On July 2, 2013, the shares were admitted to trading on the Prime Standard of the regulated market by Frankfurt Stock Exchange. The German Securities Code (WKN) is: A1ML7J; the ticker symbol: ANN.

The Company is therefore subject to the rules of the German Securities Trading Act (WpHG).

A listing of the initially planned 22,222,223 newly issued registered shares, the 27,424,749 existing shares and the 7,447,045 existing shares from the over-allotment option failed on July 3, 2013 and was therefore postponed.
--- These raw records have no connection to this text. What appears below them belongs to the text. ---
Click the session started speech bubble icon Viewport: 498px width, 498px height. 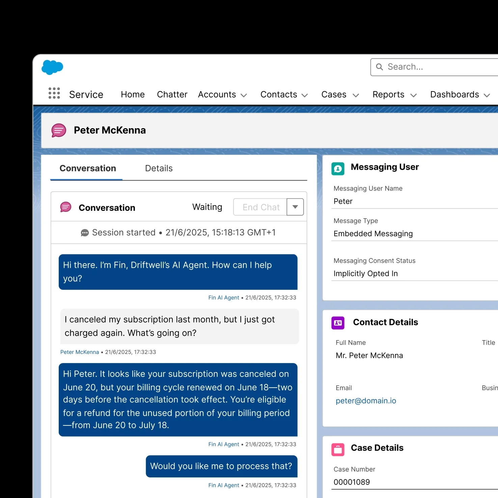(x=85, y=232)
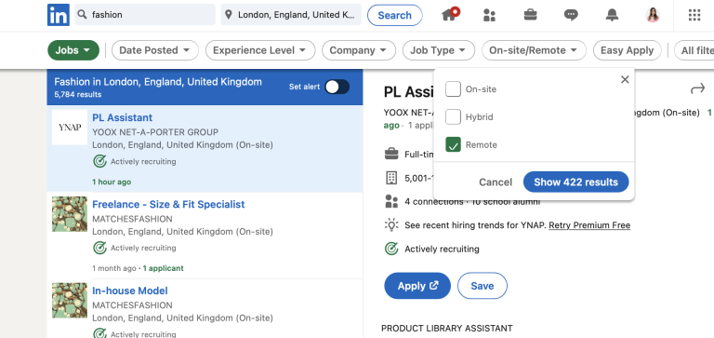Open Messaging chat bubble icon
This screenshot has height=338, width=714.
coord(571,15)
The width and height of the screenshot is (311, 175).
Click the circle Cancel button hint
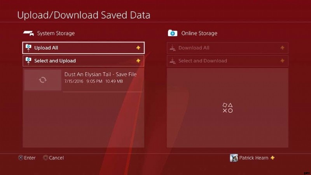(x=53, y=158)
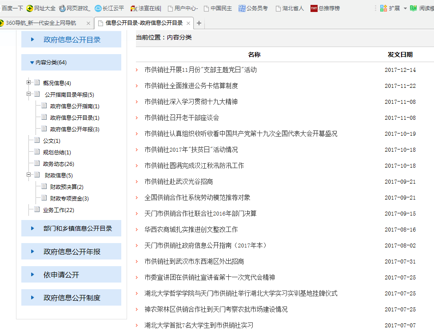Screen dimensions: 434x334
Task: Open a new browser tab
Action: [x=199, y=23]
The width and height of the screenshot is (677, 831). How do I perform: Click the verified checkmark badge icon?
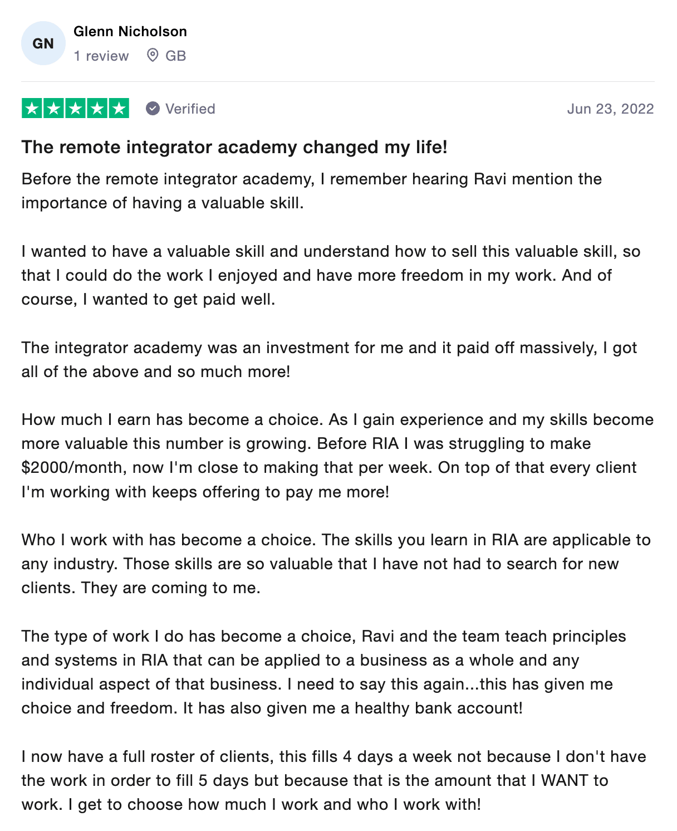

Subsequently, a listing was sought in a private placement in Germany and Luxembourg. Bafin approved the supplemental prospectus at an offer price of € 16.50 on July 10, 2013 so that on July 11, 2013 the share was first listed at a price of € 17.10. In advance of this private placement, by resolution of the general shareholders' meeting on July 10, 2013, the share capital was again increased by € 2,020,202 by the issuance of new no-par value registered shares against a cash contribution. These newly issued shares were also subscribed by J.P. Morgan Securities plc., London. The shares were entered in the Düsseldorf commercial register on July 10, 2013.

In the private placement, 24,242,425 newly issued shares and 10,606,060 old shares including 4,545,454 relating to the over-allotment option, that is a total of 34,848,485 shares, were placed.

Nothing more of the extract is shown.